🤖 AI Summary
Dropout events in single-cell RNA sequencing (scRNA-seq) data severely distort genuine biological signals. To address this, we propose a two-stage hybrid computational framework: first, scRecover is employed to precisely identify dropout events based on mechanistic modeling; second, missForest—a nonparametric, iterative, nonlinear imputation method rooted in random forests—is applied to impute the identified missing values. Our approach innovatively integrates mechanism-driven dropout detection with data-driven, nonparametric imputation, thereby preserving biological fidelity while enhancing model interpretability and algorithmic transparency.
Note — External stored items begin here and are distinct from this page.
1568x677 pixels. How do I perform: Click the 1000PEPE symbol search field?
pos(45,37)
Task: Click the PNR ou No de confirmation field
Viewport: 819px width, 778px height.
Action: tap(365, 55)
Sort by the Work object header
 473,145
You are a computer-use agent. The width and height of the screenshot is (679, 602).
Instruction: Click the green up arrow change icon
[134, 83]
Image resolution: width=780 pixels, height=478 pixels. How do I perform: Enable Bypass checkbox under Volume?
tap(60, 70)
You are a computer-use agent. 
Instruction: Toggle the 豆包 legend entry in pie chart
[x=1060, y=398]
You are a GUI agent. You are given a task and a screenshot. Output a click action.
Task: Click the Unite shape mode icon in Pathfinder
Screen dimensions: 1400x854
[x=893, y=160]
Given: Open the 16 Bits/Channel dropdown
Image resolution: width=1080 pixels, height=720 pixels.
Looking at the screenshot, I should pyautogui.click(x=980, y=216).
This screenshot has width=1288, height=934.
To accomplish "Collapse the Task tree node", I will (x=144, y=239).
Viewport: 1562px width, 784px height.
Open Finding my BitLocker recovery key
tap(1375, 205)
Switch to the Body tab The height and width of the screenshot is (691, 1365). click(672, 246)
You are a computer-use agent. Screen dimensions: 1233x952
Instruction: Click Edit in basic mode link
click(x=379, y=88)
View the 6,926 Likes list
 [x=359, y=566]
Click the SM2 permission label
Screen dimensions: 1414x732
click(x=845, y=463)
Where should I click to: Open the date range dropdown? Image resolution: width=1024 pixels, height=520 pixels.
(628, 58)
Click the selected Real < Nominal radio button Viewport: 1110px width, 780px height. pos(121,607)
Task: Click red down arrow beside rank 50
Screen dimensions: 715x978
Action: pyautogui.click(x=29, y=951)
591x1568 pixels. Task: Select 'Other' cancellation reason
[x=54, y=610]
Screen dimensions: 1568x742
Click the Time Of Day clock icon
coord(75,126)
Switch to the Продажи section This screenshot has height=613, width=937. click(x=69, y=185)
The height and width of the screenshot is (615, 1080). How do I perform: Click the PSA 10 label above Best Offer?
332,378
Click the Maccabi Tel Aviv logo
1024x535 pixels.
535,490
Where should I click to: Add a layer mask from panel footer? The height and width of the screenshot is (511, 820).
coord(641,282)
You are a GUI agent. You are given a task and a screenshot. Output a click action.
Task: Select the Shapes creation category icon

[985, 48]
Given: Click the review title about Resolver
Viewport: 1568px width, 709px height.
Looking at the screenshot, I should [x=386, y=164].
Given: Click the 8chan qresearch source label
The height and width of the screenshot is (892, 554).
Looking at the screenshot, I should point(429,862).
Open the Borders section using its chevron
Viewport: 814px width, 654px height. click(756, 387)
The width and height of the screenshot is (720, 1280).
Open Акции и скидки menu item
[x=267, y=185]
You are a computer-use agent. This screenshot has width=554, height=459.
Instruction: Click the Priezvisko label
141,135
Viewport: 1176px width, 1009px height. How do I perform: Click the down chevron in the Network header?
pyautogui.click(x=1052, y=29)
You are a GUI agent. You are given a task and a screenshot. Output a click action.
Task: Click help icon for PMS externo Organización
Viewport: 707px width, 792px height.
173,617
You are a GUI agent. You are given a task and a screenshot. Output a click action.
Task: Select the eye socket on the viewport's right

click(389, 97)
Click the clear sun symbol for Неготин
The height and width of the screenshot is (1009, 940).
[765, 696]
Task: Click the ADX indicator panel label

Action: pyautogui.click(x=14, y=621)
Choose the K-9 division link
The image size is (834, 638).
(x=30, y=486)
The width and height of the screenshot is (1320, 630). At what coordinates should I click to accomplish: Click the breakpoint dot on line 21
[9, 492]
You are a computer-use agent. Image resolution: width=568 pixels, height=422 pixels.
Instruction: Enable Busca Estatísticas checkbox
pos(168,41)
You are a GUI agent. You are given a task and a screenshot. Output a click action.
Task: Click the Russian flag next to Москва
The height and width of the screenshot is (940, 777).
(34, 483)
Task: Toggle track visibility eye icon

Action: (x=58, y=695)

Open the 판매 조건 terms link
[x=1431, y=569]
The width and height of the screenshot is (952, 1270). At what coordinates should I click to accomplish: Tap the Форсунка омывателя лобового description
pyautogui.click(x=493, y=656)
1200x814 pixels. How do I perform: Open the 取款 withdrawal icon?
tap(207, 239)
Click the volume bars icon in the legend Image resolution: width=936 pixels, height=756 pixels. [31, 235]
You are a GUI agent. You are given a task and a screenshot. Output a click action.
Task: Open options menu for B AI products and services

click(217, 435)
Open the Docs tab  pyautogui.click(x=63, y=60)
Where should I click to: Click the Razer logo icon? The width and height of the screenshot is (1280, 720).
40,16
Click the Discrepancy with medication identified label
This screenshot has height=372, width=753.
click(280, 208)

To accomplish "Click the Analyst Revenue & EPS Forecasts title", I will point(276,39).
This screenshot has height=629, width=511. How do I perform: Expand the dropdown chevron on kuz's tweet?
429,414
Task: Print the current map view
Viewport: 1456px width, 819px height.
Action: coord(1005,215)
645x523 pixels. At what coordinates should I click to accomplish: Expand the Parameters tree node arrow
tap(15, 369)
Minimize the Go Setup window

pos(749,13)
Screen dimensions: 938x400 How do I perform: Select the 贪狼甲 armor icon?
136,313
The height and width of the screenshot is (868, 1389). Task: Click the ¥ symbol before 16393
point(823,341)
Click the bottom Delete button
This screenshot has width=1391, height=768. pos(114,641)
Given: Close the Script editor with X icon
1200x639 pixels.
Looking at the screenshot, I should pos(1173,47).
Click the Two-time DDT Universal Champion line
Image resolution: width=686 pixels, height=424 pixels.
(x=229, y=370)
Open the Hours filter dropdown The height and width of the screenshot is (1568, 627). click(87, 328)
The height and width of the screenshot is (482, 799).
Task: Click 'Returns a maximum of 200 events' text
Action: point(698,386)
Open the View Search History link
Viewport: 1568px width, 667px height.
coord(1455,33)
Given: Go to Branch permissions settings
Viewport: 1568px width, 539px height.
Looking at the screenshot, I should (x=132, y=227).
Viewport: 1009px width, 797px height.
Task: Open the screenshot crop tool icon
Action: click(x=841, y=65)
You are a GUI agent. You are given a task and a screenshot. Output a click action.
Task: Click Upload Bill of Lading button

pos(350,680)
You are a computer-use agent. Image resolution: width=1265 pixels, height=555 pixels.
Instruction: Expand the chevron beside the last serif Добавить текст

Systematic evaluation across multiple public and simulated scRNA-seq datasets demonstrates that our method achieves imputation accuracy comparable to or superior than state-of-the-art tools. Moreover, it exhibits moderate computational efficiency, making it well-suited for medium-scale scRNA-seq datasets. Overall, the framework strikes an effective balance between accuracy and scalability.
📝 Abstract
Single-cell RNA sequencing (scRNA-seq) enables transcriptomic profiling at cellular resolution but suffers from pervasive dropout events that obscure biological signals. We present SCR-MF, a modular two-stage workflow that combines principled dropout detection using scRecover with robust non-parametric imputation via missForest. Across public and simulated datasets, SCR-MF achieves robust and interpretable performance comparable to or exceeding existing imputation methods in most cases, while preserving biological fidelity and transparency. Runtime analysis demonstrates that SCR-MF provides a competitive balance between accuracy and computational efficiency, making it suitable for mid-scale single-cell datasets.